28일 금융감독원이 발표한 ‘2020년 실손보험 사업실적’ 자료에 따르면, 지난해 말 기준 실손보험사들의 보험손익은 2조5,008억 원 적자를 기록했다.
보험손익은 보험료수익에서 발생손해액과 실제사업비를 제외한 수치다. 이 수치가 적자라는 것은 보험사들이 고객들에게 받은 보험료보다 지급한 보험금·사업비 등이 더 많다는 뜻이다. 실손보험은 금융당국이 실손보험 통계를 별도 관리하기 시작한 2016년 이후 5년 연속 적자를 기록하고 있다.

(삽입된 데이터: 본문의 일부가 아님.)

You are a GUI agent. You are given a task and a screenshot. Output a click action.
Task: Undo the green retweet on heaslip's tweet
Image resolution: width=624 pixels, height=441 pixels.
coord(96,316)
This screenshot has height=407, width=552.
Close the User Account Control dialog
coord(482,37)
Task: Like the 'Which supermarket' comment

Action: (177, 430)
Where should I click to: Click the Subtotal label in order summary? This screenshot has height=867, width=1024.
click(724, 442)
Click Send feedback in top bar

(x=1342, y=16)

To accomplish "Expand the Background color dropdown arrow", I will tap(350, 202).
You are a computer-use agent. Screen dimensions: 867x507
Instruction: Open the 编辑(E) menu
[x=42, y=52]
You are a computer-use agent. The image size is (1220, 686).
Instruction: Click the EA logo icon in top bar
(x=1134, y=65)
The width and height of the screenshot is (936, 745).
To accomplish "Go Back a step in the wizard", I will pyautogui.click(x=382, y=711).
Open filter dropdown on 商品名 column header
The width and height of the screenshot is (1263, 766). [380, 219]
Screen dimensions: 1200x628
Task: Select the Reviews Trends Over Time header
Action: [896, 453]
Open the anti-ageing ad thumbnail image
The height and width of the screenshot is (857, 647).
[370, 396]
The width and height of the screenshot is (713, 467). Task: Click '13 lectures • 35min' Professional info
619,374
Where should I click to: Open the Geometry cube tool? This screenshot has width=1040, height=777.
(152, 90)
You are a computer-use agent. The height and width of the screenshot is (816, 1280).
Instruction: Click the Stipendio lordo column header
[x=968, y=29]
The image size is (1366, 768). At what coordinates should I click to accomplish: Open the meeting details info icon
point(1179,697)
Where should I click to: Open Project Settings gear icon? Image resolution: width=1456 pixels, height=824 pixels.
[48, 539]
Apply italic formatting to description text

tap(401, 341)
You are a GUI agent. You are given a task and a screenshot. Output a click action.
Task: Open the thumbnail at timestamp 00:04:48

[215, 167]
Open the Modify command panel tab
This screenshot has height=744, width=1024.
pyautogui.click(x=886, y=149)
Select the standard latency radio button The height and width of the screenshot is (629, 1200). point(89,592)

상품 종류별로 살펴봐도, 일부 상품을 제외한 대부분의 상품이 적자구조를 면치 못했다. 특히 자기부담금이 없거나 상대적으로 적은 1·2세대 실손보험의 적자규모는 각각 1조2,838억 원과 1조1,1417억 원을 기록했다. 2017년 새로 출시된 3세대 실손보험 역시 자기부담금을 최대 30%까지 늘렸음에도 1,767억 원 적자를 기록했다. 반면에 자기부담금이 30~50%대인 노후 실손과 유병력자 실손의 경우엔 각각 17억 원과 997억 원 흑자를 기록했다.
실손보험료 인상의 주범인 비급여 규모도 꾸준히 상승하고 있다. 정부는 2017년 이후 비급여를 단계적으로 급여화하고 있으나, 비급여 항목이 증가하거나 가격이 인상되면서 ‘급여화 효과’를 보지 못하고 있다.
지난해 말 비급여 보험금 지급 규모는 7조1,000억 원에 달해 전년(6조6,000억 원) 대비 5,000억 원이 불어났다. 지난해 전체 지급보험금 중 비급여가 차지하는 비중은 63.7%에 달했다.
금융당국은 실손보험이 지속될 수 있도록 상품구조를 개선하고 비급여 관리를 강화하기로 했다. 금감원 관계자는 “사후 감리를 통해 상품 구조의 이상이 발견될 경우, 판매중지 권고 등 조치를 취할 것”이라고 말했다.